房间外安静许多,牡丹仙子不再“逼迫”他与樱桃昼夜不停抚琴。
大概是卢凌风解决了许多阴邪之物吧。
伴随着琴声,百鸟朝凤。
“怎么还有鸟?”独孤遐叔帽子脏了。
“苏无名,这怎么回事?”
“卢凌风,这些鸟儿,倒像是金吾卫啊?”苏无名说道,“你看领头那只,像不像陆大将军?”
“苏无名,你能正经些吗?现在可没时间开这种玩笑。”
“苏某,并未开玩笑。”苏无名拽着卢凌风便往前追,“卢凌风,你仔细看看。”
“看什么?”
独孤遐叔不知何时跟了过来。
“独孤遐叔,你走这样快做甚。”
气喘吁吁的费鸡师紧随其后。
“老费,你不是,”苏无名见和怜在费鸡师身后,便不再询问。
“苏无名,你又看见什么了?”费鸡师一屁股坐在地上。
“哎哟——”
费鸡师正准备歇息事,只觉头上被砸了一下。
“哎哟——”
独孤遐叔同样叫起来。
“独孤遐叔,你又怎么了?”
“费神医,我又梦游了。”
独孤遐叔伸手摸头,竟发觉,一只燕子站在自己头上。
“费神医,我梦到燕子在我头上。”
“你根本就没做梦。”
费鸡师同样伸手摸头,一把抓住燕子脚。
“咦?”
费鸡师不明,“苏无名,这,这怎么回事啊?”
“老费和独孤遐叔被燕子认主。”苏无名也是第一次见到燕子认主人。
“大伯,独孤县令,你们可要好好对待这两只燕子。”和怜笑道。
“卢凌风,不要碰费鸡师的燕子……”
李三看到,燕子将卢凌风带走,离开曲宅。
“陛下,什么燕子啊?”
樱桃同李三在一起,越发喜欢李三。
真希望能够永远同陛下在一起。
“费神医,燕子,燕子在独孤头上……”
独孤遐叔脖子僵直,一动不敢动。
“独孤遐叔,燕子喜欢你,你可不要惹恼了燕子哦。”和怜笑嘻嘻,“大伯,千万要记住,要定时去燕子吃食之地,陪燕子们吃东西哦。”

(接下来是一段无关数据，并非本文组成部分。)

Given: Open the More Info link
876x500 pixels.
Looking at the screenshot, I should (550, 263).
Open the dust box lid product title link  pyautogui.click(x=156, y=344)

“什么?丫头,你在说一遍?”费鸡师同独孤遐叔一样,僵着身体,不敢随意动。“我还得喂燕子吃食?”
“不是喂燕子,是陪燕子。”和怜纠正道,“大伯,您可千万要记住,不然会给卢将军苏先生惹麻烦的。”
“哪里来这么多麻烦给找给卢凌风和苏无名找……”费鸡师一个不小心,没有站稳。头上燕子鸣叫。
“哎,燕子怎么还会叫啊。”费鸡师给吓了一跳,虽然很快镇静下来,耳朵却隐隐作痛。
“大伯,您只要别动,就不会有事。”和怜说道,“独孤县令,您也不能动。”
“费神医,独孤好累……”
独孤遐叔不知何时抓住费鸡师,“费神医,燕子,燕子身上有轻红的味道……”
“独孤县令对亡妻好生爱慕。”和怜笑道,“只是,燕子并不是独孤线县令亡妻轻红。”
“这燕子身上,明明就有轻红的味道。”独孤遐叔想起馎饦,“是轻红,是轻红。有轻红做的馎饦的味道?”
“馎饦?”
苏无名仿佛被点醒,“如此说来,轻红的确在这宅中。”
“苏无名,你不会也吃了馎饦了吧?”卢凌风打趣道。
“正是。”苏无名认真,“苏某,也吃到了轻红所做馎饦。”
“哎,苏无名,你还说没做过馎饦,原来是你自己都吃了。”费鸡师说道,“苏无名,我老费跟了你这么久,你竟然连一碗馎饦都不给老费吃?”